The Evidence Stack's most important function is letting the operator confidently kill weak hypotheses without offending the team that proposed them. The rubric carries the weight of the kill decision; the operator just applies it.
How to apply the stack to your own programme
Three concrete starting moves:
1. Score your last 10 shipped tests retrospectively. For each, write down which evidence layers were behind it. Most stores find their average is Layer 1-2. The top 20% of shippers average Layer 3-4. The compounding programmes average Layer 4-5.

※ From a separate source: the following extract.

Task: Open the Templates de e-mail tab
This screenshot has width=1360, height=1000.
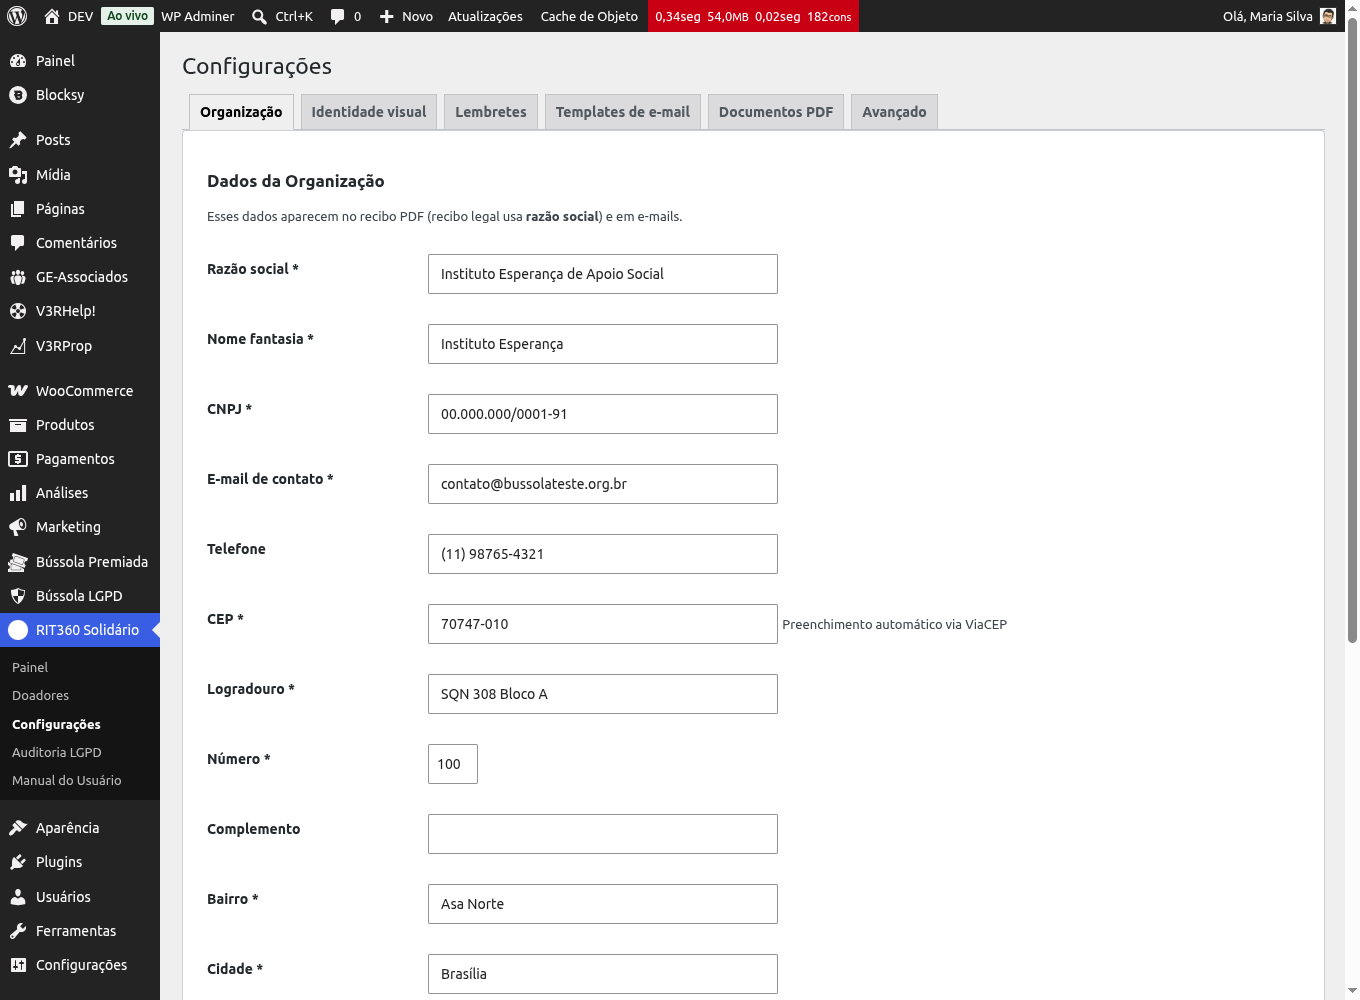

2. Re-rank your current backlog. Pull every test idea in your queue. Score each against the stack. Anything below 6/20 either gets killed or sent for more research before it can ship. Most queues lose 60-70% of their items at this step. That's the rubric working.
3. Start a Layer 4 source today. A one-question post-purchase email ('In your own words: what does this product help you do?') generates more usable testable copy in 30 days than any heatmap will in a quarter. I've yet to find a store where this didn't pay back inside 90 days.
The Evidence Stack isn't the whole methodology
It's one of three named components of OperatorAI:
- The Evidence Stack, what counts as evidence, in what order (this page).
- The 99 Rule, the statistical-significance discipline that protects the wins.
- The 4-to-34 Gap, why operator-led AI outperforms self-serve by 4-7×.
The 4-to-34 Gap is the diagnosis. The 99 Rule is the discipline. The Evidence Stack is the prioritisation rubric. Together they're how an operator-led programme ratchets compounding lift across a year instead of plateauing inside a quarter.